Y así, sentada viendo cómo se estampan las finas gotitas de lluvia sobre las ventanas pensé sobre la seguridad que siempre me han dado los días así porque evitan que salga de la comodidad de mis libros y mis cuatro paredes y aun mejor, que interactúe con los demás. Será por eso que prefiero los días nublados a los llenos de sol.
Siempre he sido muy tímida, prefiero pasar desapercibida y trato de ser lo más discreta posible para no llamar la atención. (Mezclado eso con cierta inseguridad, miedo al rechazo, qué se yo, no soy psicóloga como para anali... no esperen... ¡Si soy!) En fin, me cuesta mucho trabajo entablar conversaciones con desconocidos, si no lo hace la otra persona primero, lo más probable es que yo no lo haga.

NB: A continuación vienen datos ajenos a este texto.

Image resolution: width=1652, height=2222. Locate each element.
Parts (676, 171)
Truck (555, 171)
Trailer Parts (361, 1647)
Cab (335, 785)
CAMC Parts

Es muy frustrante por supuesto, porque me pasa con todo, incluso con cosas increíblemente simples y estúpidas como estar en la calle y ver a una chava que trae una bolsa chida y por dentro estar pensando "ya, me animo, yo voy y le pregunto dónde la compró, bueno, mejor no, ni es tan importante, bueno, pero a ti te interesa saber, va, voy y le pregunto y listo, total, pero qué verguenza, porque ni la conoces" mientras la chava, completamente ignorante de mi angustioso diálogo conmigo misma ya ha tomado el autobús y perdídose entre las calles de la ciudad.
Si así me pasaba con alguien que me era completamente intramuscular, imagínense lo torpe que podía llegar a ser con un prospecto de ligue, snif.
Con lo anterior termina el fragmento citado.